Dataset entries
╔══
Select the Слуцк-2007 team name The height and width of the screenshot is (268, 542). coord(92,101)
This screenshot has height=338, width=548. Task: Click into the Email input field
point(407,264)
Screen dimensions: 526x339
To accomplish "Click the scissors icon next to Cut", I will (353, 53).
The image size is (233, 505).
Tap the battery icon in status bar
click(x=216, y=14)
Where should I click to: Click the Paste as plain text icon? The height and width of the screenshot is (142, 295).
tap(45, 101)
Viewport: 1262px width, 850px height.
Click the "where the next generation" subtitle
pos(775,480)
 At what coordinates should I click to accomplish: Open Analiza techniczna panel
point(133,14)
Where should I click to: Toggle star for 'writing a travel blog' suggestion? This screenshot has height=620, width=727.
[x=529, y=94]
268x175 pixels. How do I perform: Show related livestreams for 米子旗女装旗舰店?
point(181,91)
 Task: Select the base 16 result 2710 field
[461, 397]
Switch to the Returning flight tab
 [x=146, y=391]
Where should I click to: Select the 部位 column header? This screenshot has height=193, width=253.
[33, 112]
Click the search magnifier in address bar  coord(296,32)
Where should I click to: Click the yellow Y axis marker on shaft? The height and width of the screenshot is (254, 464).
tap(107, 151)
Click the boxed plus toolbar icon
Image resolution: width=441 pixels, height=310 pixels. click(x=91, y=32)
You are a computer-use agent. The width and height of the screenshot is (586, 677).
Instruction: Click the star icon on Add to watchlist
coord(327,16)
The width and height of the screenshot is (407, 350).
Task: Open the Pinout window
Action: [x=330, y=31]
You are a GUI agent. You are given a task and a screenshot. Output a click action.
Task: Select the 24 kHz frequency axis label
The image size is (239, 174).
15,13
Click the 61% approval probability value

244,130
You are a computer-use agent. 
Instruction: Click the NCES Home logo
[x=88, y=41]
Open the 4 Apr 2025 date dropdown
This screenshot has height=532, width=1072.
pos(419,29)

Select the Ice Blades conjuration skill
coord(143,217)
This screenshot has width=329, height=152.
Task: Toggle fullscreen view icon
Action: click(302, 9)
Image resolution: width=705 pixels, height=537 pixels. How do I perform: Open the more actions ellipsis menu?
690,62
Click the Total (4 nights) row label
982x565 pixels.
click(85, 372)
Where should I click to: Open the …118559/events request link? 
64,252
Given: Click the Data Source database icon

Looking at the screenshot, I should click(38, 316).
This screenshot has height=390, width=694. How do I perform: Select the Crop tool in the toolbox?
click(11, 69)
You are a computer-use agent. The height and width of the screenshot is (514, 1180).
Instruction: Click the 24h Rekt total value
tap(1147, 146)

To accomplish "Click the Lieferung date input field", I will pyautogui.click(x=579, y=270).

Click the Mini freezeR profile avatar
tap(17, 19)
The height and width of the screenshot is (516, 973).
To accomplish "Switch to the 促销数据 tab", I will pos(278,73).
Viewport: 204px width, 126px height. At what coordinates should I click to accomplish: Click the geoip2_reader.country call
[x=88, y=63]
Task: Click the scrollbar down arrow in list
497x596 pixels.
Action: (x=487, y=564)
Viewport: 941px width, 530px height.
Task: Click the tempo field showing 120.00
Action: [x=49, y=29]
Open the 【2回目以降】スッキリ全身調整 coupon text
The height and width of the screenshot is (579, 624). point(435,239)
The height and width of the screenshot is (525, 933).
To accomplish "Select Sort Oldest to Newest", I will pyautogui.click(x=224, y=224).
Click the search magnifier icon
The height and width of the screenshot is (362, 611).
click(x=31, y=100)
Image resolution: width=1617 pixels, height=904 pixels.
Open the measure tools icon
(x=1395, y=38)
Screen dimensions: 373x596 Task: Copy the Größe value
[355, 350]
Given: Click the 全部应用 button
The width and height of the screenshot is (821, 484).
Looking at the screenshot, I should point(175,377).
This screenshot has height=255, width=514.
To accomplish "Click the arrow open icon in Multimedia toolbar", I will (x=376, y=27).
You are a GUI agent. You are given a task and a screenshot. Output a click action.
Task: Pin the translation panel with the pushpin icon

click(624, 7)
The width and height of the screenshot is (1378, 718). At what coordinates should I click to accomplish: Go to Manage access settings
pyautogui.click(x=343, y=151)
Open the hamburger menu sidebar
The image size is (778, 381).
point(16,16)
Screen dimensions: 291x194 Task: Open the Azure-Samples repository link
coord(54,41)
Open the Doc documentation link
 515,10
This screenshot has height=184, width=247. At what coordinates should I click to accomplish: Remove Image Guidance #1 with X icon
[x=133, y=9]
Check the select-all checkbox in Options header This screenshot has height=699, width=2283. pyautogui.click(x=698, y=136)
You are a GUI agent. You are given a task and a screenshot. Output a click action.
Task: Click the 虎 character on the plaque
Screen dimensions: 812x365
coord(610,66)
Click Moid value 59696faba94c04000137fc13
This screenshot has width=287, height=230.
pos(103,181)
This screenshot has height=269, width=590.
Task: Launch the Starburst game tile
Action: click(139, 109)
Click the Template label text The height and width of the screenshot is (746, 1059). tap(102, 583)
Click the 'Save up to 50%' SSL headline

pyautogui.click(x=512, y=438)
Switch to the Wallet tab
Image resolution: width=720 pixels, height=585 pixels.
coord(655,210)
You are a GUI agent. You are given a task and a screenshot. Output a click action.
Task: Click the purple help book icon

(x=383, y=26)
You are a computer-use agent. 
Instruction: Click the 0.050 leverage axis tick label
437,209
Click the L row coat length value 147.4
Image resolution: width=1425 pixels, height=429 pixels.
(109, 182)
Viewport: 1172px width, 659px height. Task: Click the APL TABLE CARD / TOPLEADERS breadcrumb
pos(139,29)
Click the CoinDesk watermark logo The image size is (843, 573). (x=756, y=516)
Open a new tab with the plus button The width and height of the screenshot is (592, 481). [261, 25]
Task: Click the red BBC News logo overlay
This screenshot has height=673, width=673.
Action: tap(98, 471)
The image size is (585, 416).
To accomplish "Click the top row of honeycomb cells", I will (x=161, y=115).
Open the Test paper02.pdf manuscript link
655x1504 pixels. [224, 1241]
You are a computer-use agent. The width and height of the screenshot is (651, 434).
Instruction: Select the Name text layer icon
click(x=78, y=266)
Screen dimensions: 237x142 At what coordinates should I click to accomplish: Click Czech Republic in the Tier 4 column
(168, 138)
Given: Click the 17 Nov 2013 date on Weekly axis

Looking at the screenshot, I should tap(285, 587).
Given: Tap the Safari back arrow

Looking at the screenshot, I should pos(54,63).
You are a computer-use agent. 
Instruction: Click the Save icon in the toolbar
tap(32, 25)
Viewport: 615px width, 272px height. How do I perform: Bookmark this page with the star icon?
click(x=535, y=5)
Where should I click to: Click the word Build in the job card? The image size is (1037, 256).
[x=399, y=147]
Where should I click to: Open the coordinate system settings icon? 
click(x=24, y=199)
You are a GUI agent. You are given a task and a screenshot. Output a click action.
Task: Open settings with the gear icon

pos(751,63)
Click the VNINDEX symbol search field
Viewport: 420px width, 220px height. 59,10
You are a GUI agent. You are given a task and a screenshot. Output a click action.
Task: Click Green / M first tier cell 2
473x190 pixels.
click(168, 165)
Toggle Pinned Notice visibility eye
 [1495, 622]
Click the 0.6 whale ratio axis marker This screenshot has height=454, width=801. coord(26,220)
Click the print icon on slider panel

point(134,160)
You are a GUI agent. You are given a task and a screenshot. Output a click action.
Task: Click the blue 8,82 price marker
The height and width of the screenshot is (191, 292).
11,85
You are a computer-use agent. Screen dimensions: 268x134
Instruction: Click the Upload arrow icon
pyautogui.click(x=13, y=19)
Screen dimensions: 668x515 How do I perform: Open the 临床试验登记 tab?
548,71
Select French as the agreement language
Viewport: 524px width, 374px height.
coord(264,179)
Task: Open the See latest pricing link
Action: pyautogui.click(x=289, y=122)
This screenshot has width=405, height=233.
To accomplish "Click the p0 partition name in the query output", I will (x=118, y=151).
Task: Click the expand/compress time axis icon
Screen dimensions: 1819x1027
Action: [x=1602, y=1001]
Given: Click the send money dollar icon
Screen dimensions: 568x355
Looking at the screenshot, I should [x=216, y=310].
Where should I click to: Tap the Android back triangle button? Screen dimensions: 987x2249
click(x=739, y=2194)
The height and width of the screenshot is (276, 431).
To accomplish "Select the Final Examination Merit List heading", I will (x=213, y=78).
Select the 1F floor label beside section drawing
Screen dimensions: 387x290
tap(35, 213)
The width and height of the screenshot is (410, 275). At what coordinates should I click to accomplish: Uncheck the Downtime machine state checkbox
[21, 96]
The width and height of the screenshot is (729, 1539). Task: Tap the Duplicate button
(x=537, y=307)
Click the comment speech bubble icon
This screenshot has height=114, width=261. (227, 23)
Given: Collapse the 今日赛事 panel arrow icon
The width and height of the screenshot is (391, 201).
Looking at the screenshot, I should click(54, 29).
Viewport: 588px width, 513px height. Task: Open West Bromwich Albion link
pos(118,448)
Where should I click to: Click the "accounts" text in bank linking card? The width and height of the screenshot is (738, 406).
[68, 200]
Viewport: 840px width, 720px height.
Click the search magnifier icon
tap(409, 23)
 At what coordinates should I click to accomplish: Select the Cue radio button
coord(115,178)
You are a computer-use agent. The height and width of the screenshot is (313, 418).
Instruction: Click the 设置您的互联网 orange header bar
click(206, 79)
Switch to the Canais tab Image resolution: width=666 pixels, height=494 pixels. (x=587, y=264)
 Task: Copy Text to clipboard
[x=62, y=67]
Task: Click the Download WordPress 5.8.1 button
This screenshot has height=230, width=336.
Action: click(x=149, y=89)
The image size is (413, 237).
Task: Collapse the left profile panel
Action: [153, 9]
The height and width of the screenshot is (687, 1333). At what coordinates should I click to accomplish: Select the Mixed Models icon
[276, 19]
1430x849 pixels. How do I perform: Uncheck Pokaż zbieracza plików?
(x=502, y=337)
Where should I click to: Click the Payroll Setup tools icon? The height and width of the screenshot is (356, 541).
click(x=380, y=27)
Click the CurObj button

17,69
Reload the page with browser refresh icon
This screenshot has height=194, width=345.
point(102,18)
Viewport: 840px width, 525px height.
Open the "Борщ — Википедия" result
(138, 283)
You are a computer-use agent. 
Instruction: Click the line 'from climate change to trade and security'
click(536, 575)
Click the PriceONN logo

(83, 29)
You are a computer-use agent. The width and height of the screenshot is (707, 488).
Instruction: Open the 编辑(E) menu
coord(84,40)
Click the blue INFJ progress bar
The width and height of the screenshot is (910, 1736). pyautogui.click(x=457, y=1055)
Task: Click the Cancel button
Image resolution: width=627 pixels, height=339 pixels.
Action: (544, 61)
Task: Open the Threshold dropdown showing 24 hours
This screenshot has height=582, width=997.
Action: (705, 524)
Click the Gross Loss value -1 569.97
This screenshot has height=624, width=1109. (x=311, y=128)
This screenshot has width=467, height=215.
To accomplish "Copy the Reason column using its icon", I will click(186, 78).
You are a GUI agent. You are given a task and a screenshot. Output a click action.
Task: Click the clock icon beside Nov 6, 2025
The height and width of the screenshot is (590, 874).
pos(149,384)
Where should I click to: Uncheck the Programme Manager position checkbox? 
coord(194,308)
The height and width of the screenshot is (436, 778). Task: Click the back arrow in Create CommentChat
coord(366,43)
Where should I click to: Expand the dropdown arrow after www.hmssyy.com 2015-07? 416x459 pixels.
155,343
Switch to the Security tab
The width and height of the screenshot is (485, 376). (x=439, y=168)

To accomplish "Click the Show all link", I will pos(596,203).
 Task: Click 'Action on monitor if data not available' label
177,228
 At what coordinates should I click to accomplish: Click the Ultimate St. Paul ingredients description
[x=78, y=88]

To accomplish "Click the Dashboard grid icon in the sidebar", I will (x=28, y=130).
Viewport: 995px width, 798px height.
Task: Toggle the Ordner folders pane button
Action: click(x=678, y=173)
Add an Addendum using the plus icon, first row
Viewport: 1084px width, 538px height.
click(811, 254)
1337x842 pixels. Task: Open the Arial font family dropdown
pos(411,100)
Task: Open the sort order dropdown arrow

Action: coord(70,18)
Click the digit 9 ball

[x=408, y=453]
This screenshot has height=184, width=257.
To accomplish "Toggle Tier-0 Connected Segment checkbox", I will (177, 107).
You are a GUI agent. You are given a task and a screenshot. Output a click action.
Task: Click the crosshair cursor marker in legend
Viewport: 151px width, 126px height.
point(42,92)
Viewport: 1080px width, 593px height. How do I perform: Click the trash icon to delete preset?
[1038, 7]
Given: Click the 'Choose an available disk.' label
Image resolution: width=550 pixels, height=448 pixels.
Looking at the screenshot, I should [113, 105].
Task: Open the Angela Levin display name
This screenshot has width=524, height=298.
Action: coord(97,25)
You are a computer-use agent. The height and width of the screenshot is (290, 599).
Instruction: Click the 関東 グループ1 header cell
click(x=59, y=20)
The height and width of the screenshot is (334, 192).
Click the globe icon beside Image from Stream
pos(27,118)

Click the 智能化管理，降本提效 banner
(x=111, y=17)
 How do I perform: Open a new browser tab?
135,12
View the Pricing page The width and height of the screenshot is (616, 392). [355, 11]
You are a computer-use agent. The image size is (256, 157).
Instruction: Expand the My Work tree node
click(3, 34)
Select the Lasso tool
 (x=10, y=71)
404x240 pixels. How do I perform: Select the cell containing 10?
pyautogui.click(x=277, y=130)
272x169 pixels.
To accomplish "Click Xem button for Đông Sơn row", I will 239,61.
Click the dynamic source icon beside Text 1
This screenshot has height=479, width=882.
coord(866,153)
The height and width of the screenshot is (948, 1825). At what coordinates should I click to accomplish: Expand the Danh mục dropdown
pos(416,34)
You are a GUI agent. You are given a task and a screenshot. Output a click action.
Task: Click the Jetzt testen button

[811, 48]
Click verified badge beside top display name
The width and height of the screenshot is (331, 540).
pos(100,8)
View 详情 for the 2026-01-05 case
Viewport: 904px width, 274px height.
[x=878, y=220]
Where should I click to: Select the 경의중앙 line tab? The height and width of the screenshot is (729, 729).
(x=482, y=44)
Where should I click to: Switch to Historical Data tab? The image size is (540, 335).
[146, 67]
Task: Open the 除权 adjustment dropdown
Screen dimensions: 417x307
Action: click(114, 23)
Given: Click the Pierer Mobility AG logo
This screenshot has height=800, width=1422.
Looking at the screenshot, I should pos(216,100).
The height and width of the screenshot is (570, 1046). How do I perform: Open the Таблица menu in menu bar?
╚══
◆ **Aim of the exercise**
Please transcribe the data above without changes, from its first line to its "The image size is (233, 505)." line, and leave out anything past that.

◆ **Result below**
Select the Слуцк-2007 team name The height and width of the screenshot is (268, 542). coord(92,101)
This screenshot has height=338, width=548. Task: Click into the Email input field
point(407,264)
Screen dimensions: 526x339
To accomplish "Click the scissors icon next to Cut", I will (353, 53).
The image size is (233, 505).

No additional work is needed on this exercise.